-- Start --

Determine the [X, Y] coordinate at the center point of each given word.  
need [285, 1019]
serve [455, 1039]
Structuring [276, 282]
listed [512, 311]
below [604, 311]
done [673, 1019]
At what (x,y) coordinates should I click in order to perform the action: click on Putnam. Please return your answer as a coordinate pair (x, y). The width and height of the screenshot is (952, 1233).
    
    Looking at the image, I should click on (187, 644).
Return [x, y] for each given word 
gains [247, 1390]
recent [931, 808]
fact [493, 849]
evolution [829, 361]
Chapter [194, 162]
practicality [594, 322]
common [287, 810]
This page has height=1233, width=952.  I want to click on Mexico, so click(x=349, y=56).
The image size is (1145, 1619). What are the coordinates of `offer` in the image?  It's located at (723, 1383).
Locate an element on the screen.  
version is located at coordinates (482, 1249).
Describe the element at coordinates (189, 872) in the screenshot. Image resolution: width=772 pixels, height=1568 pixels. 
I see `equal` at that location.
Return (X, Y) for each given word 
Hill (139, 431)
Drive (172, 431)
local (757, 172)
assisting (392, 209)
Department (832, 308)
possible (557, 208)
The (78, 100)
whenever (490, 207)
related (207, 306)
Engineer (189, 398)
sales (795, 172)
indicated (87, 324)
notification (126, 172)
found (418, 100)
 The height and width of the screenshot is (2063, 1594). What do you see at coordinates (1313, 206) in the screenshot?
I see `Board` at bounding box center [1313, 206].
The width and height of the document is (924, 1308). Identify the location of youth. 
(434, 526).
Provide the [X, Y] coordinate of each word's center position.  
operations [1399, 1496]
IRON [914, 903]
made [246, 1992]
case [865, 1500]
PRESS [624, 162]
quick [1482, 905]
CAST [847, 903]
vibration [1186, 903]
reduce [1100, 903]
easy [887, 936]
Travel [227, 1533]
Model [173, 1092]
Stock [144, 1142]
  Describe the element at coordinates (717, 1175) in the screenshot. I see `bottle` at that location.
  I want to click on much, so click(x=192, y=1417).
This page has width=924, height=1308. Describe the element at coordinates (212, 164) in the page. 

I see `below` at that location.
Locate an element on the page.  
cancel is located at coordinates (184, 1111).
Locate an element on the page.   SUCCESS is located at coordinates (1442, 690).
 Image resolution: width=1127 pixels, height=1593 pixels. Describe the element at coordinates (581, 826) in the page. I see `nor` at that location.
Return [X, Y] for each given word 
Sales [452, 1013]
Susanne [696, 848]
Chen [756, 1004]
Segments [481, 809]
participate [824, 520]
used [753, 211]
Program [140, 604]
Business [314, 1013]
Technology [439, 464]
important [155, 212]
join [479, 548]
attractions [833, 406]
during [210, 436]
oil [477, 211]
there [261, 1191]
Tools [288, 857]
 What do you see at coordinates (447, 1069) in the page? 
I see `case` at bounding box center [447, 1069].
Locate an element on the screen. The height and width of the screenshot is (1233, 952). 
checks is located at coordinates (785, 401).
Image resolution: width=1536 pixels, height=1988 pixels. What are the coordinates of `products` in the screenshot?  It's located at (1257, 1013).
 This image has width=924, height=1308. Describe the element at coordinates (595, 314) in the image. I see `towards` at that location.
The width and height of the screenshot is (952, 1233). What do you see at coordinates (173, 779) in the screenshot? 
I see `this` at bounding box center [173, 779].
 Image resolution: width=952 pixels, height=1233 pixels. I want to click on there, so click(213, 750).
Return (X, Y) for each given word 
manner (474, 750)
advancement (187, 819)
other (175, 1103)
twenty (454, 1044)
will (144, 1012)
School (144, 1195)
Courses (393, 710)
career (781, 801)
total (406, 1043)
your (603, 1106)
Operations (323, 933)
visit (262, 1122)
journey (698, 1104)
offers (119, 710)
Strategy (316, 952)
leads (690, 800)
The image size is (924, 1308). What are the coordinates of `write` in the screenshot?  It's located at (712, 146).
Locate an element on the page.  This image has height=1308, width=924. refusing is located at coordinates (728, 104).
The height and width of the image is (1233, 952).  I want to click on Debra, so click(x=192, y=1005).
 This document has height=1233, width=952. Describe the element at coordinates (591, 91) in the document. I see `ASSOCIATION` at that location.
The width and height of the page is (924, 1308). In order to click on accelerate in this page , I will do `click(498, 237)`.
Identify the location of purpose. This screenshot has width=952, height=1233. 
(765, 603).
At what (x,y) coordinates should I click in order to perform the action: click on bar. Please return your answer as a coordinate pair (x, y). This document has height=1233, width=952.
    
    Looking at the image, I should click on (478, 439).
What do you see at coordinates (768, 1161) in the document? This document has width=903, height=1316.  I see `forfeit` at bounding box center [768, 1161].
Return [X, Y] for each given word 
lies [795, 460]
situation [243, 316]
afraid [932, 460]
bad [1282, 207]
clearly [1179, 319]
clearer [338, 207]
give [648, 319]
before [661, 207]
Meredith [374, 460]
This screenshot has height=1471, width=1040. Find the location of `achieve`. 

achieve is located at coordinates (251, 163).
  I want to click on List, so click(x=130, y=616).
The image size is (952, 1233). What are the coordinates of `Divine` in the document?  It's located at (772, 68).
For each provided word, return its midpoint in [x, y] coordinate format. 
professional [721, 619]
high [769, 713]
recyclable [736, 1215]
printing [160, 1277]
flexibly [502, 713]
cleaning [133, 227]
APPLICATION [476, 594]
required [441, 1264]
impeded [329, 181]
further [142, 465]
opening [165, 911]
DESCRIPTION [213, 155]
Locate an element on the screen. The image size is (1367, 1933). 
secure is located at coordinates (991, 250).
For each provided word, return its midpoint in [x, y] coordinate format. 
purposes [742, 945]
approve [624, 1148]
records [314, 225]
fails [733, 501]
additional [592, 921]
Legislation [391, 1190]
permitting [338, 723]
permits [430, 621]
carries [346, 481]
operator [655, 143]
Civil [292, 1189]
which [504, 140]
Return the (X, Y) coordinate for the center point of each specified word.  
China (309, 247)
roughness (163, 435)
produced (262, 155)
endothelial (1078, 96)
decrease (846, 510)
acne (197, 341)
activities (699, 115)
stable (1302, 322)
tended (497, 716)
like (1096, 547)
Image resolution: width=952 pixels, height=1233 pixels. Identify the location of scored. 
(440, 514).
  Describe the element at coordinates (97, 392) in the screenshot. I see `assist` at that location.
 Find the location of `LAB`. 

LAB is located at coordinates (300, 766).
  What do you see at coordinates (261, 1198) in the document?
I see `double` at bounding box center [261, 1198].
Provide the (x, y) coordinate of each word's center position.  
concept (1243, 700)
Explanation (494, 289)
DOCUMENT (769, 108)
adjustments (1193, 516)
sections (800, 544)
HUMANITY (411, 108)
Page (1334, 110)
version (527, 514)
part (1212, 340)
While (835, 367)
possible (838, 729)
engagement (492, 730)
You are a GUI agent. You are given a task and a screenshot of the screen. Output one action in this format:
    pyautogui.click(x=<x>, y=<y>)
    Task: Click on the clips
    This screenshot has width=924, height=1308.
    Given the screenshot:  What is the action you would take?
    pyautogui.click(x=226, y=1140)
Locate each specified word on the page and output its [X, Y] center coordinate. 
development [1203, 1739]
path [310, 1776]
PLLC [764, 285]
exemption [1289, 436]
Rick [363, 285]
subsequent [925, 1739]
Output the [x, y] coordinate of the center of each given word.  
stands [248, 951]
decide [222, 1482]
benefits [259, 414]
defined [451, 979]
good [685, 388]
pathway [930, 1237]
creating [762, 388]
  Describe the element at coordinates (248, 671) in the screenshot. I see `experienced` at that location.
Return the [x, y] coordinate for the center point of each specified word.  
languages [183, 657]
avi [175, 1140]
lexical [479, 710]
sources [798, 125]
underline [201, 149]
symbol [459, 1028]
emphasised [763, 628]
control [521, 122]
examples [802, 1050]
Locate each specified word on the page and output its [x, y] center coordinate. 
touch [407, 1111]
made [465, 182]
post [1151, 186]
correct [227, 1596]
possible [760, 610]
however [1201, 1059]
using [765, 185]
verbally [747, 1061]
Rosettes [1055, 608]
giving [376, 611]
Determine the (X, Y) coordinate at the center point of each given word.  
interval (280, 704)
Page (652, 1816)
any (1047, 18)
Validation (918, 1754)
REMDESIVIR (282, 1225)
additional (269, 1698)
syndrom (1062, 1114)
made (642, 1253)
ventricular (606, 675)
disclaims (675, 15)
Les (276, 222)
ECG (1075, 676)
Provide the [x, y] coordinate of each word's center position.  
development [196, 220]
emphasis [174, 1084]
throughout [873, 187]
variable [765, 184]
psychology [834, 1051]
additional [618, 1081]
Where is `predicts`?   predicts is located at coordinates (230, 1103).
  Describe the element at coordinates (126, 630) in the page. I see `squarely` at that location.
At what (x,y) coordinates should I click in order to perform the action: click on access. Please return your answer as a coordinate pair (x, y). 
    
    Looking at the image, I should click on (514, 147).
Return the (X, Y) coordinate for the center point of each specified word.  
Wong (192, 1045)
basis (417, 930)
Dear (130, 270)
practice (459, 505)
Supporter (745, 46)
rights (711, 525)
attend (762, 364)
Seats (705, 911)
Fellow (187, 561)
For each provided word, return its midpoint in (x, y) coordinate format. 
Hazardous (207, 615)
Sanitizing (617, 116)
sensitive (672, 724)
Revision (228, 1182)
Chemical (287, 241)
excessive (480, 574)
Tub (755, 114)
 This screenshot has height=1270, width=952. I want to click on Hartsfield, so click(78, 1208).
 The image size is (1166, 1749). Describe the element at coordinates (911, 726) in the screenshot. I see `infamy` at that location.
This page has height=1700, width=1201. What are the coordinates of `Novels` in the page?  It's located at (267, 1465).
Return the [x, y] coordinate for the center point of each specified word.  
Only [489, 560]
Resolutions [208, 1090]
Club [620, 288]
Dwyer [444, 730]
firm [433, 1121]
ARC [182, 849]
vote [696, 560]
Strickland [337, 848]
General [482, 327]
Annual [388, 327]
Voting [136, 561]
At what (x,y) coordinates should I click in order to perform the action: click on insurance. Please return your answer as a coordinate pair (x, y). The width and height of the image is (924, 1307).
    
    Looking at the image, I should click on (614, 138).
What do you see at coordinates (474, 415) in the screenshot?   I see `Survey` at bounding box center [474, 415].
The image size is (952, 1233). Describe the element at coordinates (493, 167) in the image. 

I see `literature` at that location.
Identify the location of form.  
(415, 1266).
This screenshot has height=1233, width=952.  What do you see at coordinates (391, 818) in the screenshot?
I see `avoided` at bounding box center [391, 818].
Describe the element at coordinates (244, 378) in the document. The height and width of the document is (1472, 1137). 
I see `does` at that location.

-- End --

Stated problem —
Can you return the lines of the records starting at the one containing "giving [376, 611]" and ending at the one containing "ECG (1075, 676)", unchanged?

Result for this exercise —
giving [376, 611]
Determine the (X, Y) coordinate at the center point of each given word.  
interval (280, 704)
Page (652, 1816)
any (1047, 18)
Validation (918, 1754)
REMDESIVIR (282, 1225)
additional (269, 1698)
syndrom (1062, 1114)
made (642, 1253)
ventricular (606, 675)
disclaims (675, 15)
Les (276, 222)
ECG (1075, 676)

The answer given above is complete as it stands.